From Database to Data Interpretation – Behind the Scenes

Every month, ALLARM’s Stream Team volunteers collect baseline water quality data, and upload data into the Chesapeake Data Explorer where the log of data is kept. These data, while available at all times and a very helpful resource, downloads as a massive excel sheet which can be daunting to look at and interpret. When data interpretation rolls around in the monitoring cycle, in order to make the data more accessible, we at ALLARM developed a streamlined process to set our volunteers up for success when pulling the narratives out of their data. There are various steps that happen in the “background” before volunteers are provided with their own data packets, and this process can be split into into four steps: raw data, summarized data, graphs, and data packets.

The first step in making the data interpretation process more accessible is handling the raw data. After our volunteers collect their data and upload it to the Chesapeake Data Explorer, ALLARM goes in and looks for any data entry errors as the database is not set up to catch these automatically. For example, if a temperature reading of 170 Celsius is in the spreadsheet, ALLARM can check the corresponding volunteer-submitted datasheet, re-verify the number, and change it in the system. In doing so, ALLARM helps to avoid potential errors in the data that our volunteers will be interpreting. After the raw data is inputted, we then go to summarized data using summary statistics. We created summary statistics based off the inputted data that would give volunteers a point to start on when interpreting their data (maximum, minimum, mean). After the data is summarized, we then visualize it into graphs. By creating graphs, we are making the data more accessible as the visual formatting of graphs show trends and outliers easier than a set of numbers. Data visualization in graphs also goes hand-in-hand with maps created using platforms such as ArcGIS Pro. These maps add additional context that would be helpful for data interpretation like land use or geology.

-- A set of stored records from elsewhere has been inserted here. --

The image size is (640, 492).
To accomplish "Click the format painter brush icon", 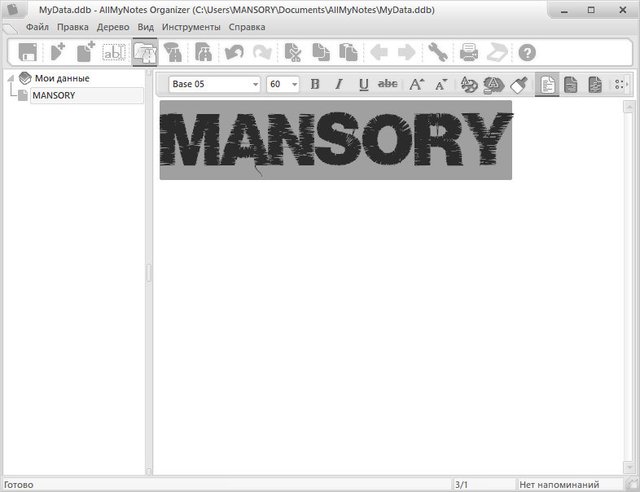I will 518,85.
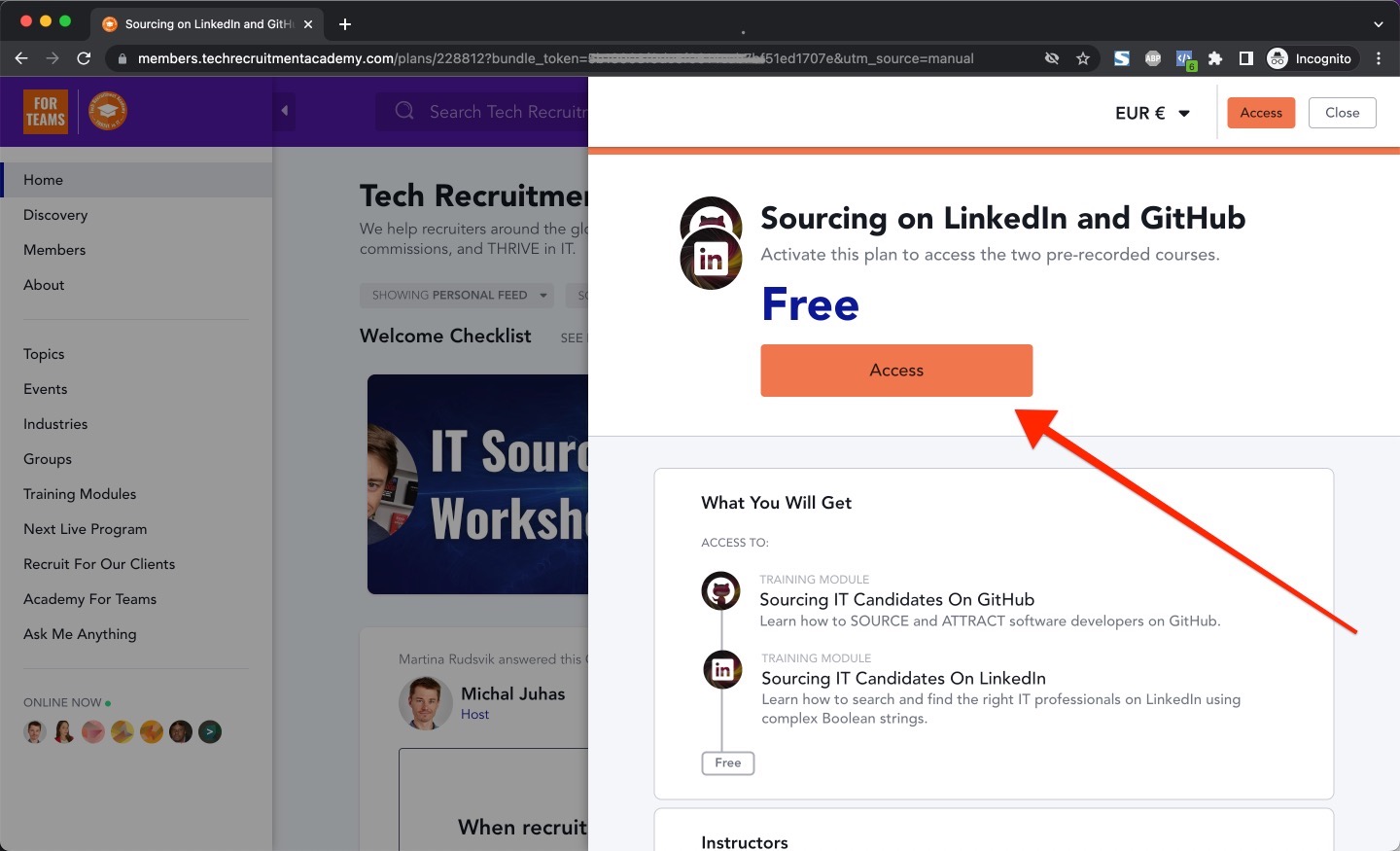1400x851 pixels.
Task: Expand the Showing Personal Feed dropdown
Action: [x=456, y=295]
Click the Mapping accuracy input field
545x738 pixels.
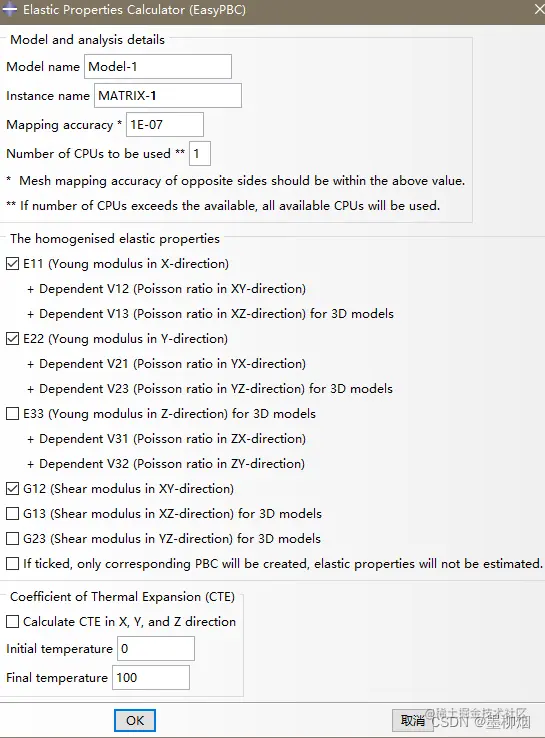tap(165, 125)
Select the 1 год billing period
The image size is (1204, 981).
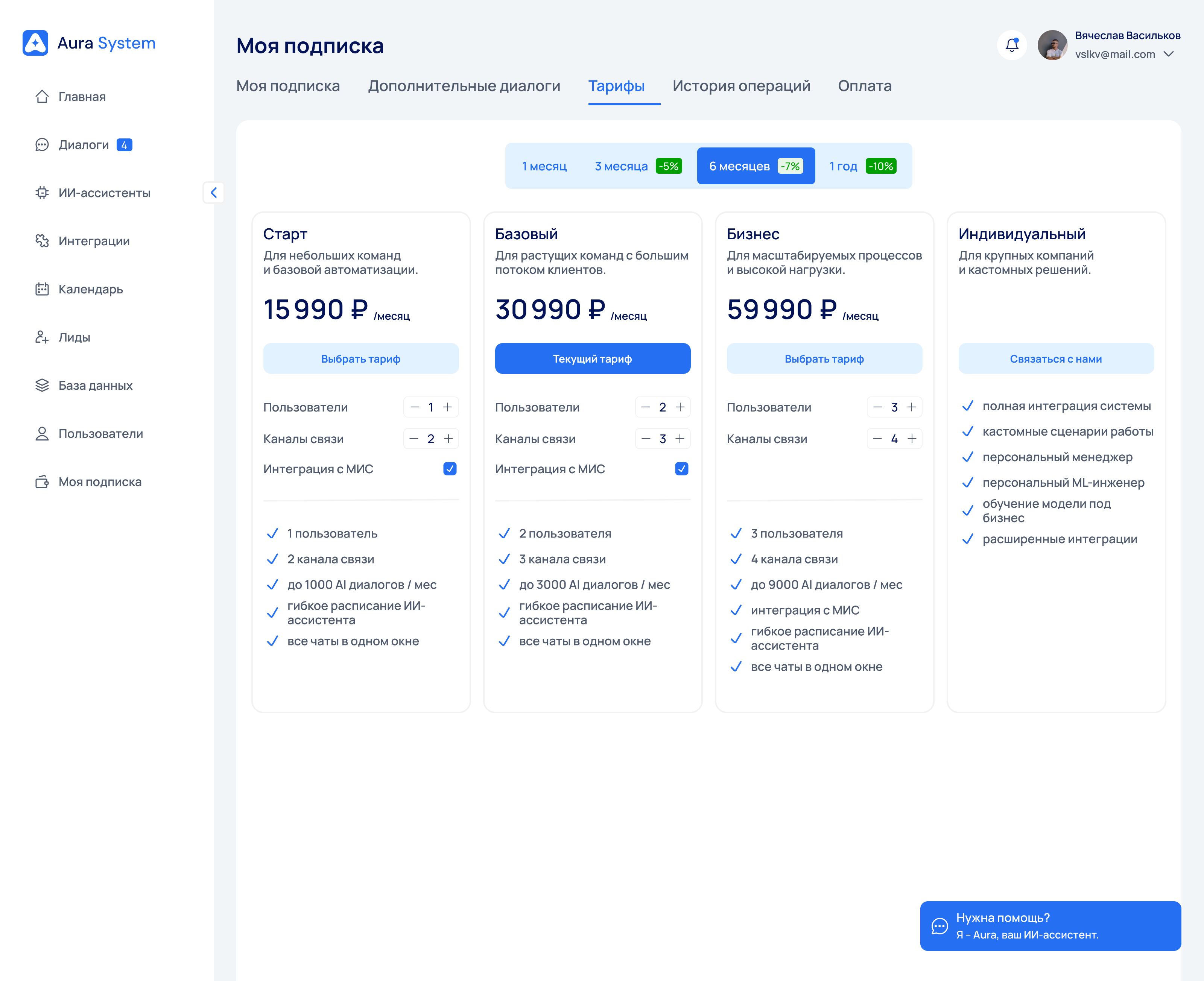[862, 166]
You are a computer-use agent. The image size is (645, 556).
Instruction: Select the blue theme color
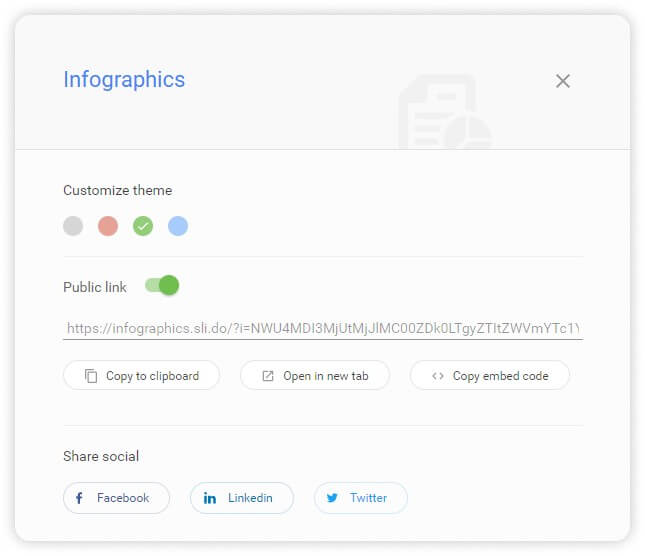pyautogui.click(x=178, y=226)
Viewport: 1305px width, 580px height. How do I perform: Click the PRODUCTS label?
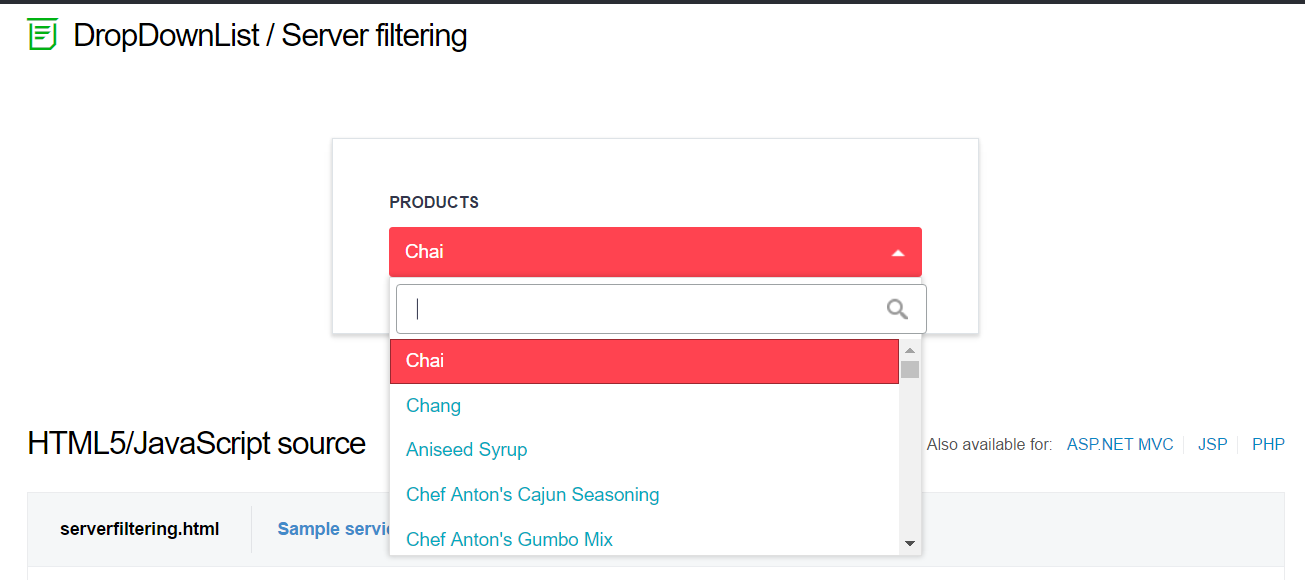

All the previous steps produce our final product, the Stream Team data packets which are sorted by county and then by monitoring site. Thus, each site our volunteers monitor at (with a minimum of one year of data collected) will have a packet including an individualized map and information for each monitoring site, bar graphs, summary statistics, and a consolidated raw data table. Further, each county group receives supplemental maps that show their site in relation to those around them. After the volunteer data packets are sent out, volunteers can attend data exploration meetings, office hours, and open meetings to discuss and present their data findings!